REQUEST:
Turn the lines of the material below into a numbered list, leaving out the blank lines.

[Entries on locating words and elements]
►

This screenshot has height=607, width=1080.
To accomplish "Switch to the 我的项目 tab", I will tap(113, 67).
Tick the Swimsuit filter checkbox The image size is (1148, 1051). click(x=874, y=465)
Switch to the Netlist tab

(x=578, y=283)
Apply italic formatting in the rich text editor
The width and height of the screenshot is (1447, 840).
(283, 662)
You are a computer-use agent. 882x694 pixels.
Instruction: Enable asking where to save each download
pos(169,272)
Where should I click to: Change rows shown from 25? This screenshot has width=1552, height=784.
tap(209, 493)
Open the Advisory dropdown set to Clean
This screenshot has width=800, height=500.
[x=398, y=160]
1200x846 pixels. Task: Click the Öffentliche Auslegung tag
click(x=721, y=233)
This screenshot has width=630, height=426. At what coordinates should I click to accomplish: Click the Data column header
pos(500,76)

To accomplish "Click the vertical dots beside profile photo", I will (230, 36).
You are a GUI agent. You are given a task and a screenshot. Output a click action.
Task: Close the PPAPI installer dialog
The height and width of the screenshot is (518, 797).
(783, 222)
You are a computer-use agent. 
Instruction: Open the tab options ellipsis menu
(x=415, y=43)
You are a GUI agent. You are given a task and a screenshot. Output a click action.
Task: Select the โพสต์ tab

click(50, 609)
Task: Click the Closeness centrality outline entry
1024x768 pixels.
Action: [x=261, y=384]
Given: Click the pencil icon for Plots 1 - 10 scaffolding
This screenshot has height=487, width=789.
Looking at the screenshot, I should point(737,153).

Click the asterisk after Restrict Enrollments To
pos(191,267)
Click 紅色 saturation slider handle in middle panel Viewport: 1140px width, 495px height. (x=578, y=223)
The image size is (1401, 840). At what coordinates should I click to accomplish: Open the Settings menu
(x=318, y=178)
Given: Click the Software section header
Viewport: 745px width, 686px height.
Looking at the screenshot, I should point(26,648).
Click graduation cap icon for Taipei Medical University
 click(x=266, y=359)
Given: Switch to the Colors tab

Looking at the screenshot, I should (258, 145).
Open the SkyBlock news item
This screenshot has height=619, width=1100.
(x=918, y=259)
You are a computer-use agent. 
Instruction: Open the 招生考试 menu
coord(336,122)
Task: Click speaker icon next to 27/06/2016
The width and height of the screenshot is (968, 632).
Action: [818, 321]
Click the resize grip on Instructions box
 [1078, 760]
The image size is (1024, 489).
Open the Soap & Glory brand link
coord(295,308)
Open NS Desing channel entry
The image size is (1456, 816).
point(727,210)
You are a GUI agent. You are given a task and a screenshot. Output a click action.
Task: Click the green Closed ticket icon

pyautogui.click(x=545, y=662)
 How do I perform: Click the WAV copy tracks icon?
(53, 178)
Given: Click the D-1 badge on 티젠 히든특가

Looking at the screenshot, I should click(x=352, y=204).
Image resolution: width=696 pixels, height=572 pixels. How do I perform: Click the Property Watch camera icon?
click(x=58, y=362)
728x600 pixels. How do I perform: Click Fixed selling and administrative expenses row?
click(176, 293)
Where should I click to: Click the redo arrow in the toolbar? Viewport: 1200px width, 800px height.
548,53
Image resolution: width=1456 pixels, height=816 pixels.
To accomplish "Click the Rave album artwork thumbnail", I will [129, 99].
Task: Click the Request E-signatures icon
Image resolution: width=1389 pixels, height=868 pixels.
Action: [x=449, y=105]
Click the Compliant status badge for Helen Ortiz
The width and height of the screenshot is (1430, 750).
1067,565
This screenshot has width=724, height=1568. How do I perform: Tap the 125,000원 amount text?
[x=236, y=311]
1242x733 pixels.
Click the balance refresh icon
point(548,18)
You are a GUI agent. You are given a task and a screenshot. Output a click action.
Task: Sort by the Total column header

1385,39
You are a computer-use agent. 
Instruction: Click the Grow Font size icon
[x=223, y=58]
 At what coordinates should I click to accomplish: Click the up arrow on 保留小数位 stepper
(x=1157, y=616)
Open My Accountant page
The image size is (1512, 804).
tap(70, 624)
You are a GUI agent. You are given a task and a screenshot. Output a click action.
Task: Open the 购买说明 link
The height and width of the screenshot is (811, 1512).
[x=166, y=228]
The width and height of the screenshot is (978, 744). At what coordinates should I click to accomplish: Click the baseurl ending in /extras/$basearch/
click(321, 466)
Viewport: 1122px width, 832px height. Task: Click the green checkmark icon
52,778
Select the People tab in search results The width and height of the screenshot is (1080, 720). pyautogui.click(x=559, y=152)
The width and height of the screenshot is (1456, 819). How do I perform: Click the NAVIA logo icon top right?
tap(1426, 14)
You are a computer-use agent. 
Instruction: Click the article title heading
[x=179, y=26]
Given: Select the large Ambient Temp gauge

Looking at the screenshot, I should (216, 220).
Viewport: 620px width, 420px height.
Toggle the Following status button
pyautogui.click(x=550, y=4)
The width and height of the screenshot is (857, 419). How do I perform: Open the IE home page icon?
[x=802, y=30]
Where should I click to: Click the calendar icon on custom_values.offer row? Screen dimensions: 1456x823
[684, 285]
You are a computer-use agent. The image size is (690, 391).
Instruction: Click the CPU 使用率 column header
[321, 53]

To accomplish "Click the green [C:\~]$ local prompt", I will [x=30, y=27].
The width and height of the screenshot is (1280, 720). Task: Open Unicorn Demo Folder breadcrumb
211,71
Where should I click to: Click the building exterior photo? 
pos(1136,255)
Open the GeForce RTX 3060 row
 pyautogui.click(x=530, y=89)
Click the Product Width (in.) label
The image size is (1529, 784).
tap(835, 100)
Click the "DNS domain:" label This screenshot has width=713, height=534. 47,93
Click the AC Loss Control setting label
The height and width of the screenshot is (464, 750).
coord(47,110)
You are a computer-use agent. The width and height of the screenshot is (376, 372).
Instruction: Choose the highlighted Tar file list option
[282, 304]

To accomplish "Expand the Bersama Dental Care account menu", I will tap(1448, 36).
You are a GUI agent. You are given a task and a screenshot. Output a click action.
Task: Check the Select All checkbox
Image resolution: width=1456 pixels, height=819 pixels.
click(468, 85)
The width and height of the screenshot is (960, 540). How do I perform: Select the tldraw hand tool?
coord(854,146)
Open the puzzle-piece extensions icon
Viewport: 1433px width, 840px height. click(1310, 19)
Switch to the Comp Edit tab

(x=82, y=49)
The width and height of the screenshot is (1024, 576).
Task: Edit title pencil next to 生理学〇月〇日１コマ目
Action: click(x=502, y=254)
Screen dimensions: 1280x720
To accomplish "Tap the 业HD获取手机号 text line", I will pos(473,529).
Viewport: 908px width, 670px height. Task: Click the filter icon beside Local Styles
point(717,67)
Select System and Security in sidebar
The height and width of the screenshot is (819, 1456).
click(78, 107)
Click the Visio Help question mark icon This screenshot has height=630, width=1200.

◄

RESULT OF THE TASK:
1. This screenshot has height=607, width=1080.
2. To accomplish "Switch to the 我的项目 tab", I will tap(113, 67).
3. Tick the Swimsuit filter checkbox The image size is (1148, 1051). click(x=874, y=465)
4. Switch to the Netlist tab
5. (x=578, y=283)
6. Apply italic formatting in the rich text editor
7. The width and height of the screenshot is (1447, 840).
8. (283, 662)
9. You are a computer-use agent. 882x694 pixels.
10. Instruction: Enable asking where to save each download
11. pos(169,272)
12. Where should I click to: Change rows shown from 25? This screenshot has width=1552, height=784.
13. tap(209, 493)
14. Open the Advisory dropdown set to Clean
15. This screenshot has width=800, height=500.
16. [x=398, y=160]
17. 1200x846 pixels. Task: Click the Öffentliche Auslegung tag
18. click(x=721, y=233)
19. This screenshot has width=630, height=426. At what coordinates should I click to accomplish: Click the Data column header
20. pos(500,76)
21. To accomplish "Click the vertical dots beside profile photo", I will (230, 36).
22. You are a GUI agent. You are given a task and a screenshot. Output a click action.
23. Task: Close the PPAPI installer dialog
24. The height and width of the screenshot is (518, 797).
25. (783, 222)
26. You are a computer-use agent. 
27. Instruction: Open the tab options ellipsis menu
28. (x=415, y=43)
29. You are a GUI agent. You are given a task and a screenshot. Output a click action.
30. Task: Select the โพสต์ tab
31. click(50, 609)
32. Task: Click the Closeness centrality outline entry
33. 1024x768 pixels.
34. Action: [x=261, y=384]
35. Given: Click the pencil icon for Plots 1 - 10 scaffolding
36. This screenshot has height=487, width=789.
37. Looking at the screenshot, I should point(737,153).
38. Click the asterisk after Restrict Enrollments To
39. pos(191,267)
40. Click 紅色 saturation slider handle in middle panel Viewport: 1140px width, 495px height. (x=578, y=223)
41. The image size is (1401, 840). At what coordinates should I click to accomplish: Open the Settings menu
42. (x=318, y=178)
43. Given: Click the Software section header
44. Viewport: 745px width, 686px height.
45. Looking at the screenshot, I should point(26,648).
46. Click graduation cap icon for Taipei Medical University
47.  click(x=266, y=359)
48. Given: Switch to the Colors tab
49. Looking at the screenshot, I should (258, 145).
50. Open the SkyBlock news item
51. This screenshot has height=619, width=1100.
52. (x=918, y=259)
53. You are a computer-use agent. 
54. Instruction: Open the 招生考试 menu
55. coord(336,122)
56. Task: Click speaker icon next to 27/06/2016
57. The width and height of the screenshot is (968, 632).
58. Action: [818, 321]
59. Click the resize grip on Instructions box
60.  [1078, 760]
61. The image size is (1024, 489).
62. Open the Soap & Glory brand link
63. coord(295,308)
64. Open NS Desing channel entry
65. The image size is (1456, 816).
66. point(727,210)
67. You are a GUI agent. You are given a task and a screenshot. Output a click action.
68. Task: Click the green Closed ticket icon
69. pyautogui.click(x=545, y=662)
70.  How do I perform: Click the WAV copy tracks icon?
71. (53, 178)
72. Given: Click the D-1 badge on 티젠 히든특가
73. Looking at the screenshot, I should click(x=352, y=204).
74. Image resolution: width=696 pixels, height=572 pixels. How do I perform: Click the Property Watch camera icon?
75. click(x=58, y=362)
76. 728x600 pixels. How do I perform: Click Fixed selling and administrative expenses row?
77. click(176, 293)
78. Where should I click to: Click the redo arrow in the toolbar? Viewport: 1200px width, 800px height.
79. 548,53
80. Image resolution: width=1456 pixels, height=816 pixels.
81. To accomplish "Click the Rave album artwork thumbnail", I will [129, 99].
82. Task: Click the Request E-signatures icon
83. Image resolution: width=1389 pixels, height=868 pixels.
84. Action: [x=449, y=105]
85. Click the Compliant status badge for Helen Ortiz
86. The width and height of the screenshot is (1430, 750).
87. 1067,565
88. This screenshot has width=724, height=1568. How do I perform: Tap the 125,000원 amount text?
89. [x=236, y=311]
90. 1242x733 pixels.
91. Click the balance refresh icon
92. point(548,18)
93. You are a GUI agent. You are given a task and a screenshot. Output a click action.
94. Task: Sort by the Total column header
95. 1385,39
96. You are a computer-use agent. 
97. Instruction: Click the Grow Font size icon
98. [x=223, y=58]
99.  At what coordinates should I click to accomplish: Click the up arrow on 保留小数位 stepper
100. (x=1157, y=616)
101. Open My Accountant page
102. The image size is (1512, 804).
103. tap(70, 624)
104. You are a GUI agent. You are given a task and a screenshot. Output a click action.
105. Task: Open the 购买说明 link
106. The height and width of the screenshot is (811, 1512).
107. [x=166, y=228]
108. The width and height of the screenshot is (978, 744). At what coordinates should I click to accomplish: Click the baseurl ending in /extras/$basearch/
109. click(321, 466)
110. Viewport: 1122px width, 832px height. Task: Click the green checkmark icon
111. 52,778
112. Select the People tab in search results The width and height of the screenshot is (1080, 720). pyautogui.click(x=559, y=152)
113. The width and height of the screenshot is (1456, 819). How do I perform: Click the NAVIA logo icon top right?
114. tap(1426, 14)
115. You are a computer-use agent. 
116. Instruction: Click the article title heading
117. [x=179, y=26]
118. Given: Select the large Ambient Temp gauge
119. Looking at the screenshot, I should (216, 220).
120. Viewport: 620px width, 420px height.
121. Toggle the Following status button
122. pyautogui.click(x=550, y=4)
123. The width and height of the screenshot is (857, 419). How do I perform: Open the IE home page icon?
124. [x=802, y=30]
125. Where should I click to: Click the calendar icon on custom_values.offer row? Screen dimensions: 1456x823
126. [684, 285]
127. You are a computer-use agent. The image size is (690, 391).
128. Instruction: Click the CPU 使用率 column header
129. [321, 53]
130. To accomplish "Click the green [C:\~]$ local prompt", I will [x=30, y=27].
131. The width and height of the screenshot is (1280, 720). Task: Open Unicorn Demo Folder breadcrumb
132. 211,71
133. Where should I click to: Click the building exterior photo? 
134. pos(1136,255)
135. Open the GeForce RTX 3060 row
136.  pyautogui.click(x=530, y=89)
137. Click the Product Width (in.) label
138. The image size is (1529, 784).
139. tap(835, 100)
140. Click the "DNS domain:" label This screenshot has width=713, height=534. 47,93
141. Click the AC Loss Control setting label
142. The height and width of the screenshot is (464, 750).
143. coord(47,110)
144. You are a computer-use agent. The width and height of the screenshot is (376, 372).
145. Instruction: Choose the highlighted Tar file list option
146. [282, 304]
147. To accomplish "Expand the Bersama Dental Care account menu", I will tap(1448, 36).
148. You are a GUI agent. You are given a task and a screenshot. Output a click action.
149. Task: Check the Select All checkbox
150. Image resolution: width=1456 pixels, height=819 pixels.
151. click(468, 85)
152. The width and height of the screenshot is (960, 540). How do I perform: Select the tldraw hand tool?
153. coord(854,146)
154. Open the puzzle-piece extensions icon
155. Viewport: 1433px width, 840px height. click(1310, 19)
156. Switch to the Comp Edit tab
157. (x=82, y=49)
158. The width and height of the screenshot is (1024, 576).
159. Task: Edit title pencil next to 生理学〇月〇日１コマ目
160. Action: click(x=502, y=254)
161. Screen dimensions: 1280x720
162. To accomplish "Tap the 业HD获取手机号 text line", I will pos(473,529).
163. Viewport: 908px width, 670px height. Task: Click the filter icon beside Local Styles
164. point(717,67)
165. Select System and Security in sidebar
166. The height and width of the screenshot is (819, 1456).
167. click(78, 107)
168. Click the Visio Help question mark icon This screenshot has height=630, width=1200.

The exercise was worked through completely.